## WHAT NEEDS TO BE DONE
For the data below, please report each line where the word "agent" is found.

Stored data
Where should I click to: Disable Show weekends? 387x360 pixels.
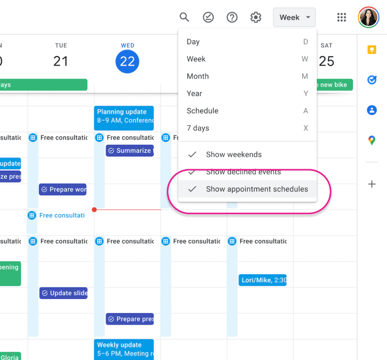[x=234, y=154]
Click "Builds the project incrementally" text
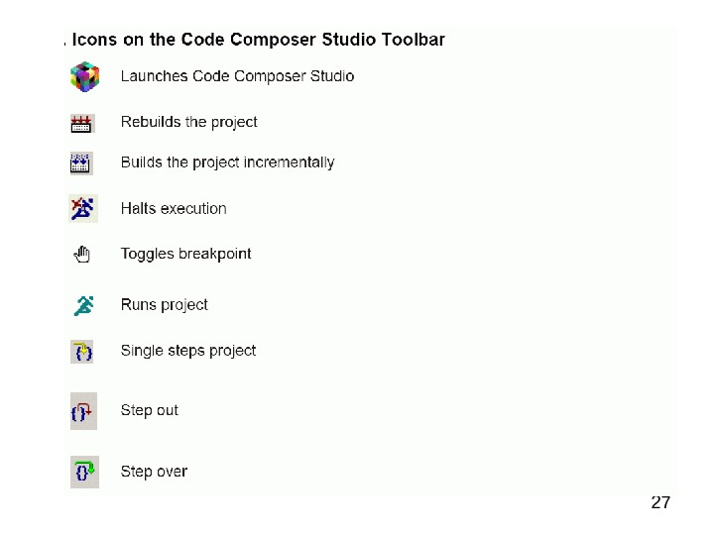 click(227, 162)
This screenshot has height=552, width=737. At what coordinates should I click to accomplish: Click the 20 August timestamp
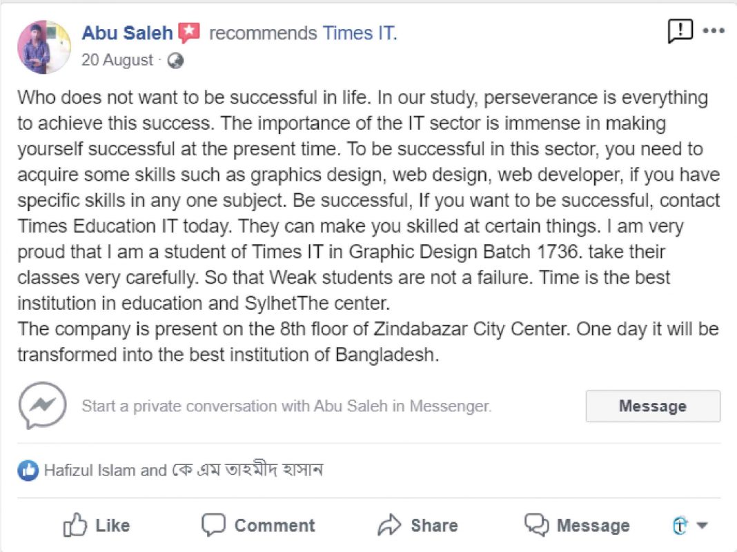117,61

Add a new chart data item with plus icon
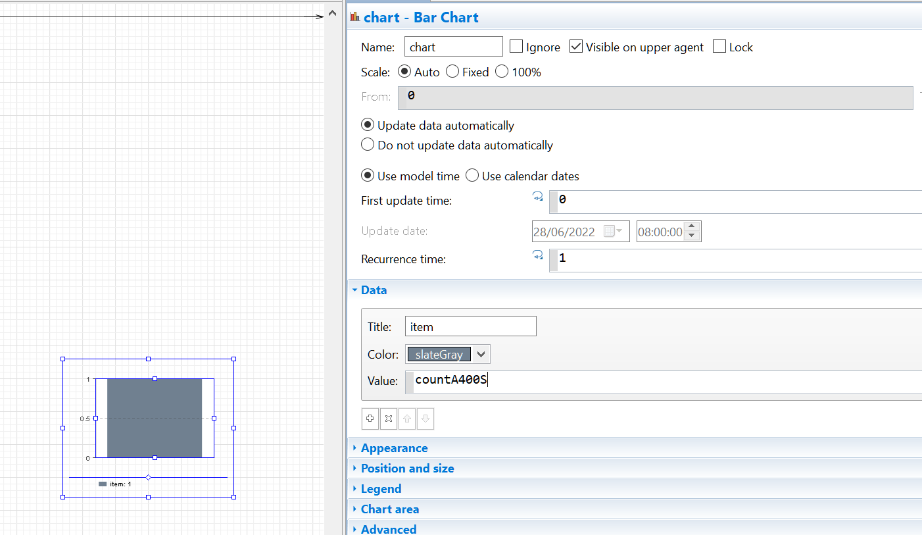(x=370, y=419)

==

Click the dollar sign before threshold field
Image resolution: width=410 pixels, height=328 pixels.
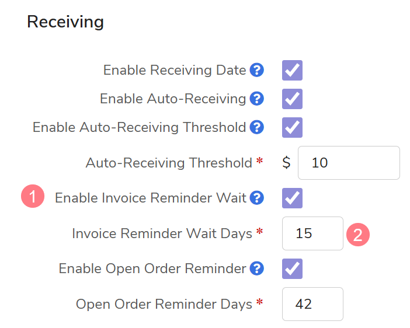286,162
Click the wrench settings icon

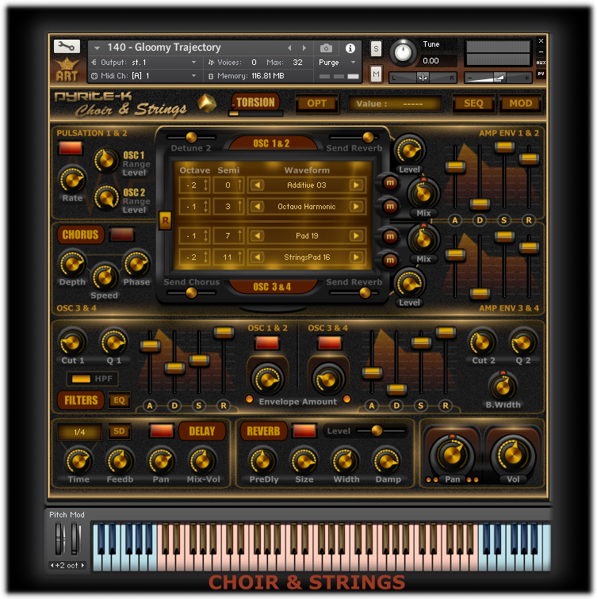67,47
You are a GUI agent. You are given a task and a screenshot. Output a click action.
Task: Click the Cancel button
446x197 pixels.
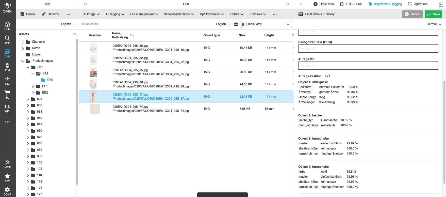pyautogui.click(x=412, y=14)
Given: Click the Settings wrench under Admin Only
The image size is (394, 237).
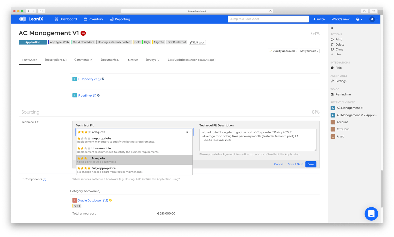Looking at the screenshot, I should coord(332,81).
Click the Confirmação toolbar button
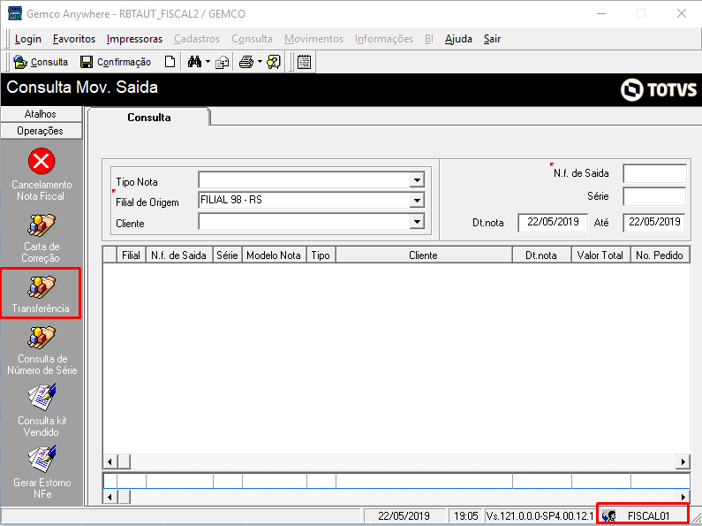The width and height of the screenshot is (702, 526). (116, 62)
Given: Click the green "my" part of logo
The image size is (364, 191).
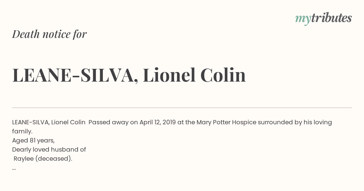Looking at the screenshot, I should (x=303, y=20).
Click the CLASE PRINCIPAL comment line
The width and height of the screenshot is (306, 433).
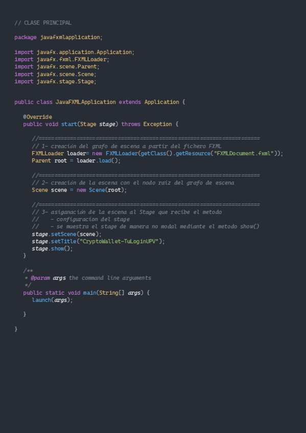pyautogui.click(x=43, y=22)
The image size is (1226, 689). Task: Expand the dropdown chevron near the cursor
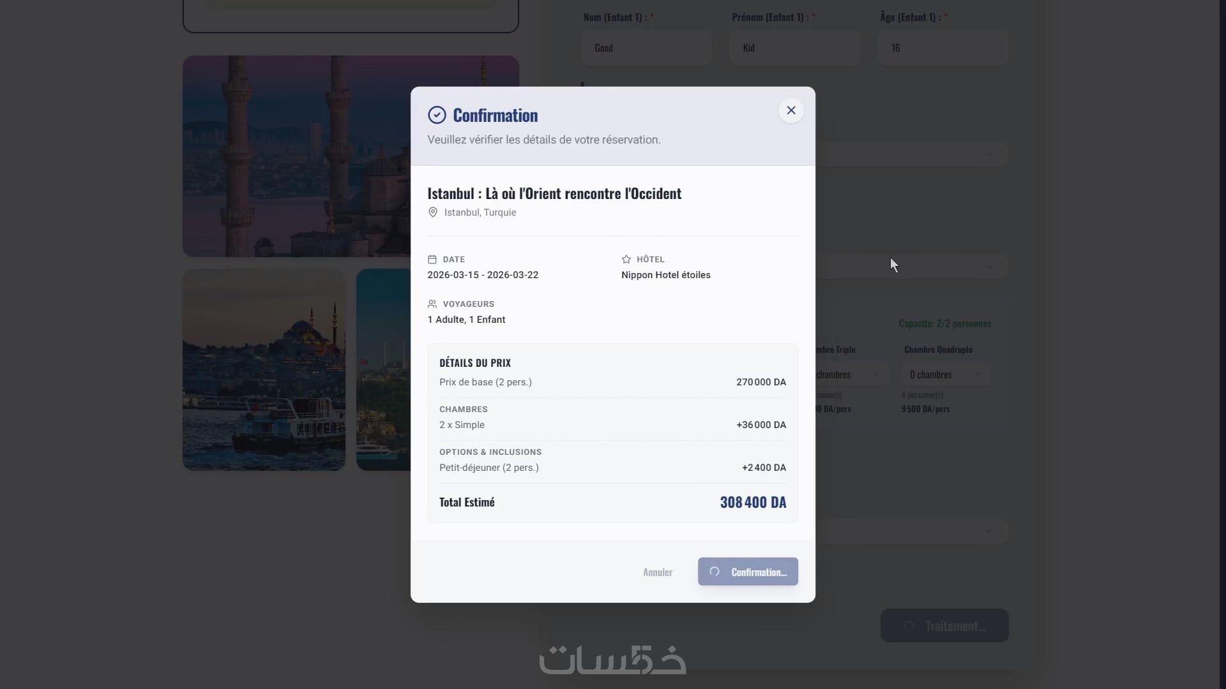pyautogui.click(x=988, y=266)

* * *

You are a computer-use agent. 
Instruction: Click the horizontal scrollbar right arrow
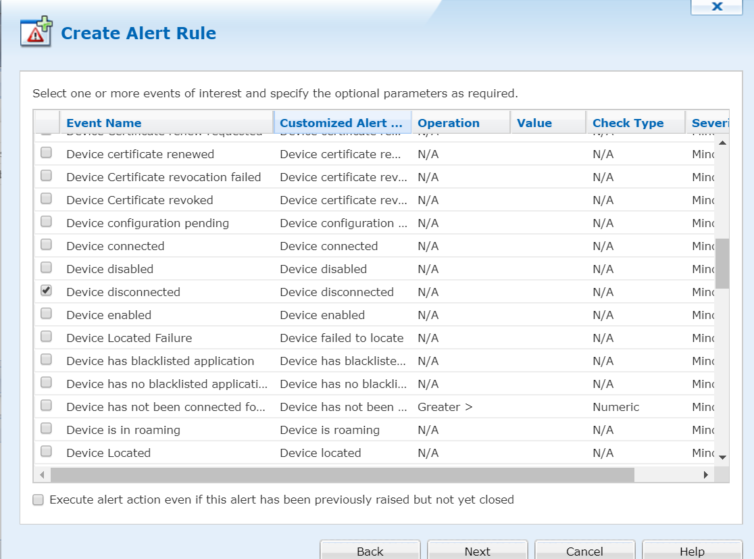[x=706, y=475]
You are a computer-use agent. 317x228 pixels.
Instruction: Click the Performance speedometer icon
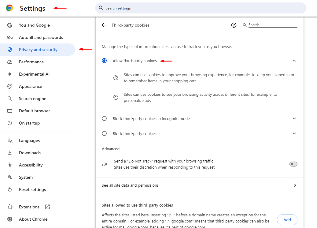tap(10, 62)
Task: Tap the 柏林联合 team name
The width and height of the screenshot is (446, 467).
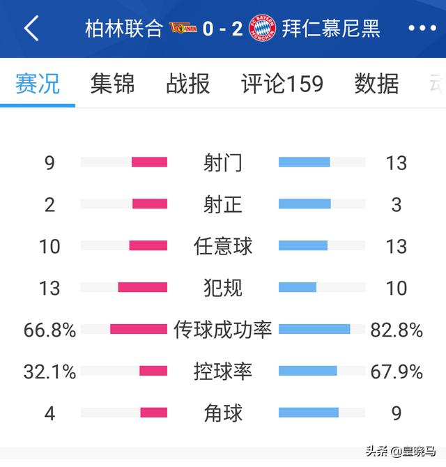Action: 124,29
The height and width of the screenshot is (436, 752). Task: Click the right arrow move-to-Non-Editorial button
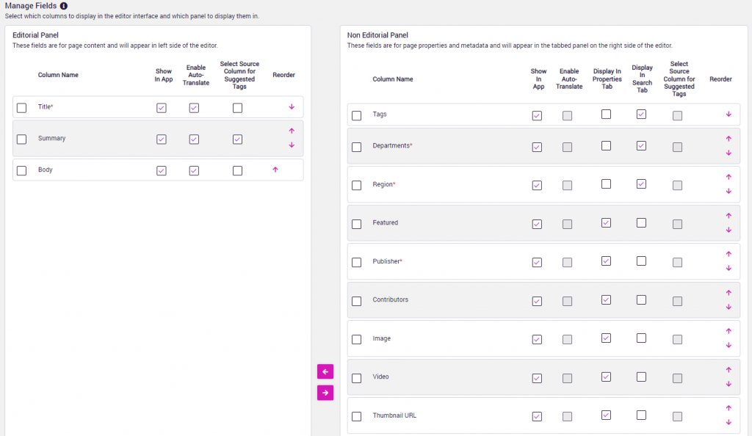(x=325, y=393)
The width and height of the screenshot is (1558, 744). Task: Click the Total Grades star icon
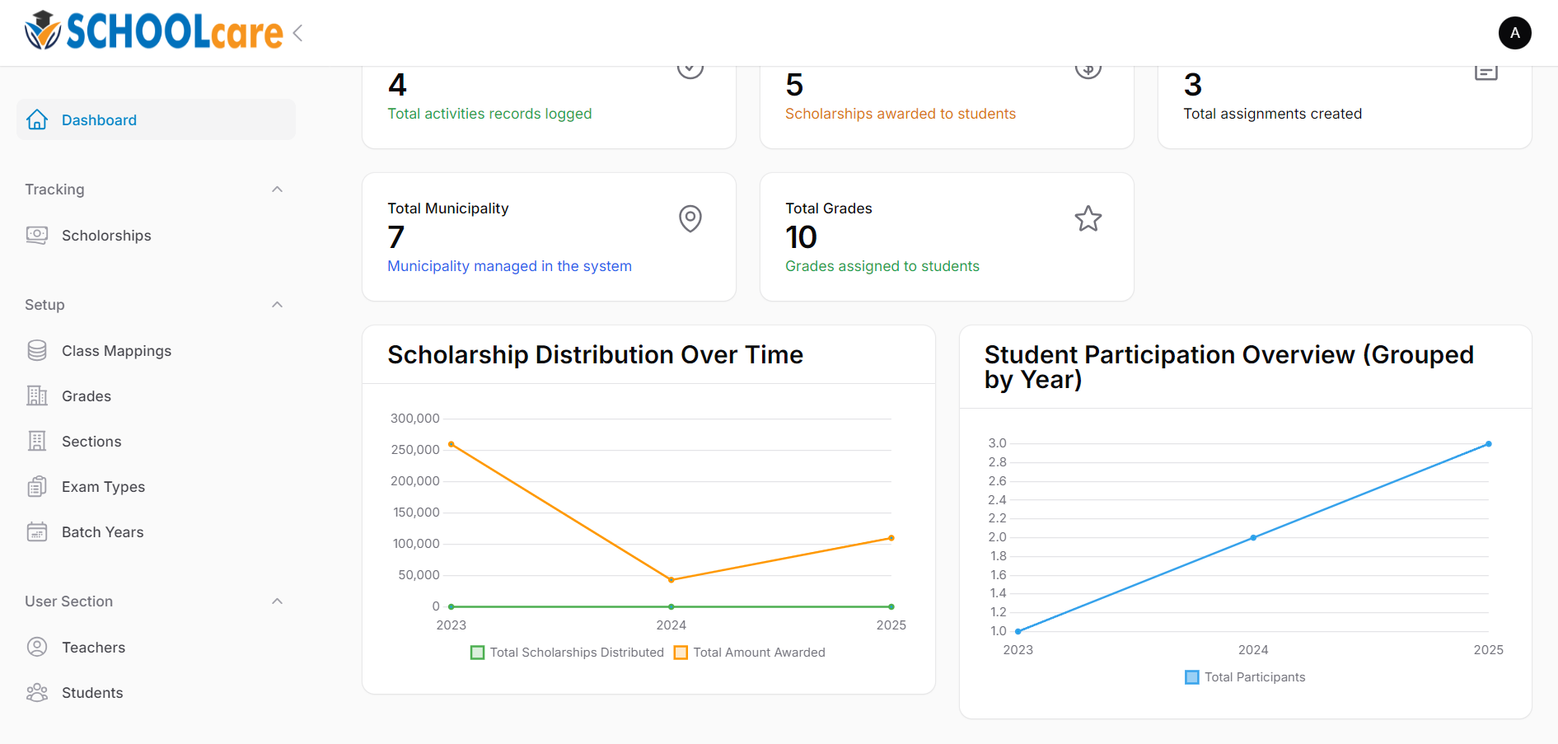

## WRITTEN RESPONSE
You are a GUI agent. You are given a task and a screenshot. Output a click action.
You are a computer-use agent. 
You are a computer-use agent. 317x228 pixels.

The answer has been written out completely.